A team from Georgetown University Medical Center in the U.S. say a mutation in a single gene is responsible for the inability of neurons to effectively pass along appetite suppressing signals from the body to the right place in the brain.
What results is obesity caused by a voracious appetite.
Their study, published on Nature Medicine's website, suggests there might be a way to stimulate expression of that gene to treat obesity caused by uncontrolled eating.
The research team specifically found that a mutation in the brain-derived neurotrophic factor (Bdnf) gene in mice does not allow brain neurons to effectively pass leptin and insulin chemical signals through the brain. In humans, these hormones, which are released in the body after a person eats, are designed to "tell" the body to stop eating. But if the signals fail to reach correct locations in the hypothalamus, the area in the brain that signals satiety, eating continues.

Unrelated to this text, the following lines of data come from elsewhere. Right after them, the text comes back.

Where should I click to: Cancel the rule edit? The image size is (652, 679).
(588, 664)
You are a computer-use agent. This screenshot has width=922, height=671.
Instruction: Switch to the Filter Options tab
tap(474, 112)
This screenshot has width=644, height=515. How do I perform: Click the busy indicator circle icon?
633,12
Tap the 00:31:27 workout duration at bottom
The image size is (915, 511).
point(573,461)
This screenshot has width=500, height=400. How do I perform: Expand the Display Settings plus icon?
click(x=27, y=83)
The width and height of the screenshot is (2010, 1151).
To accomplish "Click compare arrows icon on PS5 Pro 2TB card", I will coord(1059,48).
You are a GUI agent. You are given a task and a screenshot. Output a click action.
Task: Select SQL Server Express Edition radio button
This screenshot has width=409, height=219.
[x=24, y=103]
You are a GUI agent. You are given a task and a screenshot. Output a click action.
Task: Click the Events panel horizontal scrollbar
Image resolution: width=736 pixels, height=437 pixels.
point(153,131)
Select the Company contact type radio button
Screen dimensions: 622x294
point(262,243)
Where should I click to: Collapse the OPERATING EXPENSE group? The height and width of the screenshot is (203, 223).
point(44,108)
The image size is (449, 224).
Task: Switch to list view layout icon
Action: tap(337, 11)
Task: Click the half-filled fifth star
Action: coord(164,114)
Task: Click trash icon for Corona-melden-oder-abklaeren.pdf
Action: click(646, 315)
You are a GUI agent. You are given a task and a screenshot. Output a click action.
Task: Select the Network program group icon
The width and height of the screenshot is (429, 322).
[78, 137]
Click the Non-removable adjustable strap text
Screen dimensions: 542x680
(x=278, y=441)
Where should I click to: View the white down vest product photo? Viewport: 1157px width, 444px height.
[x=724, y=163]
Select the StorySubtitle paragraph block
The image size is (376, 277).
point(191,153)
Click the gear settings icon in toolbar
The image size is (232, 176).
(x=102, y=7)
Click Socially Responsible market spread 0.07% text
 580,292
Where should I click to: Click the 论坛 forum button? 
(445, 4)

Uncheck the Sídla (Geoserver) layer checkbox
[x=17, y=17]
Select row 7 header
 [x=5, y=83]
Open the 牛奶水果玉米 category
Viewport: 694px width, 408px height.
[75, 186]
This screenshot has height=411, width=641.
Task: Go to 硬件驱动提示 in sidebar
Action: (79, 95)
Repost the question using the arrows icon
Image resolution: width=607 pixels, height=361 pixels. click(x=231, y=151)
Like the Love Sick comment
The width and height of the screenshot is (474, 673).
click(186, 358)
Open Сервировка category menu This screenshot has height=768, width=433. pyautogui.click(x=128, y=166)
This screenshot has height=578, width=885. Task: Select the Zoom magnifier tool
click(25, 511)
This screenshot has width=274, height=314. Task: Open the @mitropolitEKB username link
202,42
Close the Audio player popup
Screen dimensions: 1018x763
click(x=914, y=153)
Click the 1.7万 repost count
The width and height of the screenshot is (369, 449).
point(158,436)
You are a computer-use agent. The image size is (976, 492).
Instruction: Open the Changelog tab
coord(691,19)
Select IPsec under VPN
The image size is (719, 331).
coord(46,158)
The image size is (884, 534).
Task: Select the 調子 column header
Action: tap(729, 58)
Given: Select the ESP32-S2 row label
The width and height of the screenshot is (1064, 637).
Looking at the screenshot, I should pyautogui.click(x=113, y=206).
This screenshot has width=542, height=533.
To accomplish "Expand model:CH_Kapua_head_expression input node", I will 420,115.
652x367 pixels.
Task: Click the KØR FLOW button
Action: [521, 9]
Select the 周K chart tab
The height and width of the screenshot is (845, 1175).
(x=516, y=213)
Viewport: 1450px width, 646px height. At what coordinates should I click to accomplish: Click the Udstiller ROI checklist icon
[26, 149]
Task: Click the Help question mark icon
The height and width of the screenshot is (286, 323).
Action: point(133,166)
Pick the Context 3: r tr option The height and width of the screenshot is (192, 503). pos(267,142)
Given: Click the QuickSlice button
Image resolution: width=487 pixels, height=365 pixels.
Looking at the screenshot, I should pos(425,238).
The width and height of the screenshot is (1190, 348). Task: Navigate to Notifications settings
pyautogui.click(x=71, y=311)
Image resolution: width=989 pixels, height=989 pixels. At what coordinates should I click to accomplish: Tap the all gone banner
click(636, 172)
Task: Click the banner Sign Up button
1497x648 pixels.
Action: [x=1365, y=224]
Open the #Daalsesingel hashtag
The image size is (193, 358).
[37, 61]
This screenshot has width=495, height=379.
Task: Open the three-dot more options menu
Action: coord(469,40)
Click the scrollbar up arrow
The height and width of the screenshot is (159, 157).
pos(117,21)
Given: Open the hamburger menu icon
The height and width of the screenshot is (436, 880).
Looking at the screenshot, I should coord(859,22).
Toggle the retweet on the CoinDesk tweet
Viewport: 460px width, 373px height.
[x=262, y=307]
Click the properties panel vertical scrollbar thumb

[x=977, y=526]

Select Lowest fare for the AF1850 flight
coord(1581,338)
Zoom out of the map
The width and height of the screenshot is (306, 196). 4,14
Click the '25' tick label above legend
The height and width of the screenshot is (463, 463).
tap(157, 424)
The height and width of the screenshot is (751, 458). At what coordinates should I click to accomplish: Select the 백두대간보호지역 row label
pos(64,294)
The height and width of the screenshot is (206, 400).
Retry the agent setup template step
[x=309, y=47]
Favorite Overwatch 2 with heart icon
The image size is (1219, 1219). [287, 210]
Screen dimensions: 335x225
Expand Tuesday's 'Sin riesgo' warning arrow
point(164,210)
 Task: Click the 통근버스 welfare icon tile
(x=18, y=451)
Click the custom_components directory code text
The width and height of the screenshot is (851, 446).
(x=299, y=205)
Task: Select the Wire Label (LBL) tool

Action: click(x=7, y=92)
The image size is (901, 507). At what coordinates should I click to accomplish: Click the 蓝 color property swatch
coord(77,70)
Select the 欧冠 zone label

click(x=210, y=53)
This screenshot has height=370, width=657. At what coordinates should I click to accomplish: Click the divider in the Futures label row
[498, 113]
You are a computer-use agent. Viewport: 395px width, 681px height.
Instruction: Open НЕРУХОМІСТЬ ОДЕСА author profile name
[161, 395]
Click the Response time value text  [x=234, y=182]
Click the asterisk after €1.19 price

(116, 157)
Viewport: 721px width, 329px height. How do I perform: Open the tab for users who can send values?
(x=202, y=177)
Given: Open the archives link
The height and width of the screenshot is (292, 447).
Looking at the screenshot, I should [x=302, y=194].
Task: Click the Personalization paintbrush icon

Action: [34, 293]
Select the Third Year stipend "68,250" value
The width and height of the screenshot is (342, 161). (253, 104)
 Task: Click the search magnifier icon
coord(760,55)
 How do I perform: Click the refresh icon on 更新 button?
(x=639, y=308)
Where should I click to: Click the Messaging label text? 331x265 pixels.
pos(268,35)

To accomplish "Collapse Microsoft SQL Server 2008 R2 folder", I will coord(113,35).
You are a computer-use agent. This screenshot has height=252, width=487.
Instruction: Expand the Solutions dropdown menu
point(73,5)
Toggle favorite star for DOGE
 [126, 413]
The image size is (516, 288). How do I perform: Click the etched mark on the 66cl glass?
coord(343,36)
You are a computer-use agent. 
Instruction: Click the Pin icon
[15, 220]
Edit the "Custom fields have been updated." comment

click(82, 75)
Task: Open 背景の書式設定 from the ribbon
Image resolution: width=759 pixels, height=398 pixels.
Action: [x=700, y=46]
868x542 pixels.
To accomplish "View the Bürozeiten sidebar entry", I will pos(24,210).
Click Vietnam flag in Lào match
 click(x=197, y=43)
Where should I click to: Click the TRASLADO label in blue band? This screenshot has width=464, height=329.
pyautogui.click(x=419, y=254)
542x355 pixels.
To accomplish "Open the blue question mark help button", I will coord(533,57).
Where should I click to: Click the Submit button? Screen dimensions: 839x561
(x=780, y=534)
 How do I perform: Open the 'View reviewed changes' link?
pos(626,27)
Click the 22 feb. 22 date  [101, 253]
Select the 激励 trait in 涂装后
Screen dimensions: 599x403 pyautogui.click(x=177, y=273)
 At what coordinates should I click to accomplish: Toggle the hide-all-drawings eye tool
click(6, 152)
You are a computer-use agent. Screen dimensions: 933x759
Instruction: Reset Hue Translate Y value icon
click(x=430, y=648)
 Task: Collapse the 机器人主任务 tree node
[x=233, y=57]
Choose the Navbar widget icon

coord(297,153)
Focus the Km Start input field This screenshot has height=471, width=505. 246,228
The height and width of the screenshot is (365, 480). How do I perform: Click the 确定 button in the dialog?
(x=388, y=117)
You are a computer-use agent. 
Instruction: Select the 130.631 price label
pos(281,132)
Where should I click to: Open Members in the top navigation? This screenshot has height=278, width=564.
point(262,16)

"This discovery may open up novel strategies to help the brain control body weight," says the study's senior investigator, Baoji Xu, an associate professor of pharmacology and physiology at Georgetown.
Xu has long investigated the Bdnf gene. He has found that the gene produces a growth factor that controls communication between neurons and that the mice with the same Bdnf mutation grew to be severely obese.
Other researchers began to look at the Bdnf gene in humans, and large-scale genome-wide association studies showed Bdnf gene variants are, in fact, linked to obesity.
But, until this study, no one has been able to describe exactly how Bdnf controls body weight.
Xu's data shows that both leptin and insulin stimulate synthesis of Bdnf in neuronal dendrites in order to move their chemical message from one neuron to another through synapses. The intent is to keep the leptin and insulin chemical signals moving along the neuronal highway to the correct brain locations, where the hormones will turn on a programme that suppresses appetite.
"If there is a problem with the Bdnf gene, neurons can't talk to each other, and the leptin and insulin signals are ineffective, and appetite is not modified," Xu says.
Now that scientists know that Bdnf regulates the movement of leptin and insulin signals through brain neurons, the question is whether a faulty transmission line can be repaired or whether a drug can stimulate Bdnf expression in the hypothalamus.